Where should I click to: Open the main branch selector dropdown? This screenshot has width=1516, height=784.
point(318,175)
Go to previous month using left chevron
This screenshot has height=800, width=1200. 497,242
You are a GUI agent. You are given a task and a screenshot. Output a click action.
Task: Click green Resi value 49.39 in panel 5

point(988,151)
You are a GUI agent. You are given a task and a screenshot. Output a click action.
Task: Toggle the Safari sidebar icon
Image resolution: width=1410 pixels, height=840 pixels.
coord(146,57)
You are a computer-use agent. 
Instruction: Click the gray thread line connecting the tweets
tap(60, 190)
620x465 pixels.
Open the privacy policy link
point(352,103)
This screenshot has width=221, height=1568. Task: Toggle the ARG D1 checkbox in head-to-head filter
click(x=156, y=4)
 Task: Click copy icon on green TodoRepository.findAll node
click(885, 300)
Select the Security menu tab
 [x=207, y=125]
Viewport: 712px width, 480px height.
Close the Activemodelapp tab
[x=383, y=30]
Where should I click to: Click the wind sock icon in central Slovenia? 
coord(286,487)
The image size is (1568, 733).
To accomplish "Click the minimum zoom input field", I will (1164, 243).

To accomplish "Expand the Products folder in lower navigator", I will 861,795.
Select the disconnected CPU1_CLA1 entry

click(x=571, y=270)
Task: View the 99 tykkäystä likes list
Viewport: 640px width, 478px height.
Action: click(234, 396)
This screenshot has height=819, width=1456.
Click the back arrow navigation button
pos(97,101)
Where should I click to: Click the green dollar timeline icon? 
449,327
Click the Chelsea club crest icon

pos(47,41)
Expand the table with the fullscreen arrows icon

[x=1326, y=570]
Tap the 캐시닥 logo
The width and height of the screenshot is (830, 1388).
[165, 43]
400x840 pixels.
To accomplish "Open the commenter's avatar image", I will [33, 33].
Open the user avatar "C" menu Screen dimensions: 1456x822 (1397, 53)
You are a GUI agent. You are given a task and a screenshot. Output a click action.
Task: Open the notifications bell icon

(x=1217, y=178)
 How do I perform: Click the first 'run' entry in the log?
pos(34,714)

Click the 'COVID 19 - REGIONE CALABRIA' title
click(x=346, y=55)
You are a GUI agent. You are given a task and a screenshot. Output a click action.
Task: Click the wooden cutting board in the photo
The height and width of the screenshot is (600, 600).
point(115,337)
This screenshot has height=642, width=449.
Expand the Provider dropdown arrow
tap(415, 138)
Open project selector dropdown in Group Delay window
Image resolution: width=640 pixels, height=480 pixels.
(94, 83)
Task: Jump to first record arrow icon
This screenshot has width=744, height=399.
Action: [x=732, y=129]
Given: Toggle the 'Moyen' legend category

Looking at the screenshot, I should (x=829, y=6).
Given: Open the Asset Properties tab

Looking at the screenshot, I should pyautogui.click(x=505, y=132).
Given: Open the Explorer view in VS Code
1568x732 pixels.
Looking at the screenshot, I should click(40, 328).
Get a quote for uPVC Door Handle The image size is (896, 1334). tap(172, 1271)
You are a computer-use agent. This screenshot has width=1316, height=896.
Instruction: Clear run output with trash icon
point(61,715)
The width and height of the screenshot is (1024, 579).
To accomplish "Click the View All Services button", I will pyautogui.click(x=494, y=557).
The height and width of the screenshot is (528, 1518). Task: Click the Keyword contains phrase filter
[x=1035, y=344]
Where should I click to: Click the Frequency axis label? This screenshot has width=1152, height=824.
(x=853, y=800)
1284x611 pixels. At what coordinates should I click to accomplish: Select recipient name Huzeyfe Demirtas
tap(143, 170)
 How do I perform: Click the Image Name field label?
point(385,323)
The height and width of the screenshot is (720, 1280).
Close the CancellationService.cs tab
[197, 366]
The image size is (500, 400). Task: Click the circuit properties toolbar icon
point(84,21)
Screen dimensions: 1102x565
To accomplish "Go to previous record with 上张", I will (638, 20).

PROMPT » Starting with the line that contains "Select the Security menu tab" and going on through the line that contains "click(x=571, y=270)", write out these lines of the records again, requests included. Scale every coordinate in the answers by 0.45, rounding to whole numbers with halves going up, and leave all other numbers unchanged.

RESULT OF THE EXERCISE »
Select the Security menu tab
 [x=93, y=56]
Viewport: 712px width, 480px height.
Close the Activemodelapp tab
[x=172, y=14]
Where should I click to: Click the wind sock icon in central Slovenia? 
coord(129,219)
The image size is (1568, 733).
To accomplish "Click the minimum zoom input field", I will (524, 109).

To accomplish "Expand the Products folder in lower navigator", I will 387,358.
Select the disconnected CPU1_CLA1 entry

click(x=257, y=122)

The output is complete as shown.